On 2020-08-31 08:18, Samuel Dionne-Riel wrote:
On Sun, 30 Aug 2020 10:41:42 +0100
Marc Zyngier <maz@xxxxxxxxxx> wrote:

Hi,


Could you try replacing the problematic patch with [1], and let me
know whether this changes anything on your end? This patch probably
isn't the right approach, but it would certainly help pointing me
in the right direction.

[1]
https://lore.kernel.org/lkml/20200815125112.462652-2-maz@xxxxxxxxxx/

Following through a bisect session to figure out why the Wi-Fi broke
between 5.8 and 5.9-rc1, I figured out something that you might have in
mind already.

It seems that anything that makes of_bus_pci_match return true will
cause this to happen. This is why your initial fix also fails.

I believe my understanding is right since applying the following on top
of 5.9-rc1 also produces the same result.

--- a/arch/arm64/boot/dts/rockchip/rk3399.dtsi
+++ b/arch/arm64/boot/dts/rockchip/rk3399.dtsi
@@ -227,6 +227,7 @@ dmac_peri: dma-controller@ff6e0000 {
};

pcie0: pcie@f8000000 {
+ device_type = "pci";
compatible = "rockchip,rk3399-pcie";
reg = <0x0 0xf8000000 0x0 0x2000000>,
<0x0 0xfd000000 0x0 0x1000000>;


This was found out since the Wi-Fi pci-based ath10k Wi-Fi broke, with
2f96593ecc37e98bf99525f0629128080533867f, which changes stuff around
pci bus... things...

Am I understanding right that your fix(es) were related to the change
set where the commit is found?

My intuition is that the commit causing the boot issue could be related
to changes with PCI or PCIe subsystems, and that your fix for
of_bus_pci_match is a red herring, that only surfaced the existing
issue.

This is backed by applying the previous dts patch on top of 2f96593e,
and having Wi-Fi work. I would assume that between that commit and
5.9-rc1 there is a commit that causes the complete failure to boot,
which is unrelated to the first identified commit on 5.9-rc2.

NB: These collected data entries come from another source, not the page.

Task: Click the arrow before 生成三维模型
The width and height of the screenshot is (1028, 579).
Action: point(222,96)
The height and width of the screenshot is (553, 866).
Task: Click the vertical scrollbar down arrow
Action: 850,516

Ah, so actually anything that *enables pcie* kills your system.
Great investigative work!


And backed by a further bisection with this that points to
d84c572de1a360501d2e439ac632126f5facf59d being the actual change that
causes the tablet to fail to boot, as long as the pcie0 node is
identified as pci properly.

I am unsure if I should add as a Cc everyone involved in that change
set, though the author (coincidentally) is already in the original list
of recipients.

I've deliberately moved Rob from Cc to To... ;-)

Any additional thoughts from this additional information?

What you could do is to start looking at which of the pci_is_root_bus()
changes breaks PCIe on this system. The fact that it breaks on your
system and not on mine is a bit puzzling.

Thanks,

M.
--
Jazz is not dead. It just smells funny...